──────── TEXT SECTION
Gold weakens as Fed tightening concerns trump growth worries; volatility likely to continue
Gold traded well within the range seen for the last few days but ended lower marking its second weekly decline. Gold traded in a narrow range above $1800/oz and ended last week with a modest 0.6 per cent decline.
Gold has been stuck in a range as the central banks’ emphasis on monetary tightening has kept the pressure on prices while increasing debate about a possible recession has kept a floor to price.
The ongoing debate about the impact of monetary tightening on economic growth is unlikely to subside soon and this may keep gold rangebound.
The US Federal Reserve has increased the pace of rate hikes in the last few months and is expected to continue with aggressive moves until there are clear signs of easing price pressure.
Comments from the US Fed officials including Fed Chairman Jerome Powell have further cemented market expectations that tightening may continue in the near term.
In his testimony on monetary policy and economy, the US Fed Chairman, Jerome Powell stated that the fight to control inflation was unconditional which means that they may continue with rate hikes unless inflation comes under control.
The US Fed also acknowledged increasing growth risks. The Fed Chair clarified that the central bank is not trying to provoke a recession, but one was certainly possible.
A number of other Fed officials have also expressed support for continuing rate hikes and have raised the prospect of a recession.
Comments from the Fed officials indicate that the current priority is to get inflation under control and they are prepared to see some slowdown in economic activity.
While the US Fed has clarified its stance, the central bank may struggle to stick to its stance if there are serious signs of stress in the economy. While the US Fed has acknowledged the possibility of a slowdown, a number of industry players have also flagged risks of a recession.
Growth concerns got a further boost from mixed economic data from major economies. Manufacturing PMI data from US, Euro-zone, UK, and Japan showed that activity in the sector has slowed more than expectations. Consumer sentiment data from the US, UK, and Euro-zone also highlight increasing growth worries.
Inflation has become a major cause of concern globally and this has also increased gold’s appeal as an inflation hedge. UK consumer price data released this week showed that consumer prices are rising at the fastest pace in 40 years.
────────────────
=== WHAT THIS EXERCISE ASKS ===
1 – Answer each question from the gold report.
(a) How much did gold decline over the past week?
(b) Manufacturing PMI data from which economies showed that activity slowed more than expected?
(c) What did this week's UK consumer price data show?
2 – Using the gold report, explain in one to three sentences why gold has been stuck in a range.
3 – Extend the gold report with a few more sentences in the same style, starting right after its final sentence.
──────── COLLECTED MATERIAL
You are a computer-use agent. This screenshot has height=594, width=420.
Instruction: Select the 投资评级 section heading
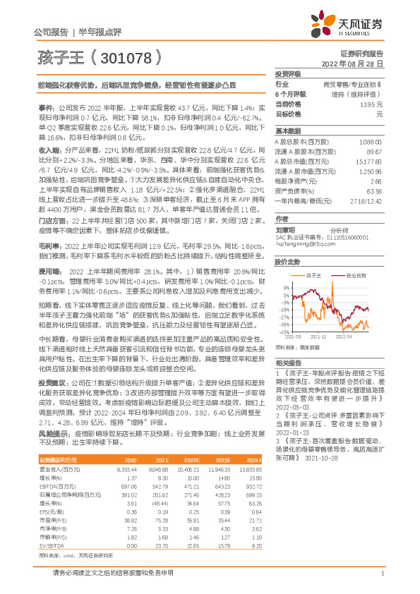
────────────────
=== EXPECTED ANSWERS ===
1 –
(a) Gold ended the week with a modest 0.6 percent decline.
(b) The US, the Euro-zone, the UK, and Japan.
(c) Consumer prices are rising at the fastest pace in 40 years.

2 – Central banks' emphasis on monetary tightening has kept pressure on gold prices. At the same time, growing debate about a possible recession has kept a floor under the price.

3 –
On the other hand, the correction in crude oil and other commodities has eased worries about rising price pressure to some extent.
Crude oil has corrected more than 15 per cent from recent highs while copper prices have slipped to Feb 2021 lows. The move out of commodities shows that market players expect efforts to bring inflation under control to materialize.
Amid increasing growth risks, we have seen increased demand for safe havens like US Treasury bonds, Japanese Yen, and Swiss Franc and this has benefitted gold as well.
The US 10-year bond yield topped near 3.5% lately but eased back close to 3% this week as safe-haven buying pushed bonds higher.
The Japanese Yen has also steadied after testing 1998 lows. Franc has also recovered sharply since the central bank unexpectedly raised its interest rate.
However, gain in the equity market despite growth and tightening has reduced gold’s demand as an alternative asset.
US equity markets edged up this week after three weeks of losses while Chinese equities ended higher for the fourth consecutive week.
Choppiness in the US dollar has also bound gold in a range. The US dollar continues to remain supported by Fed’s tightening outlook however concern about the health of the US economy and the monetary tightening stance of other central banks has limited upside.
Gold may remain in a broad range as growth worries will counter tightening expectations; however, we are bound to see continuing volatility as market players may react to economic numbers and central bank comments to gauge the health of the economy as well as the pace of the future rate hikes.
(The author is Associate Vice President – Commodity Research at Kotak Securities)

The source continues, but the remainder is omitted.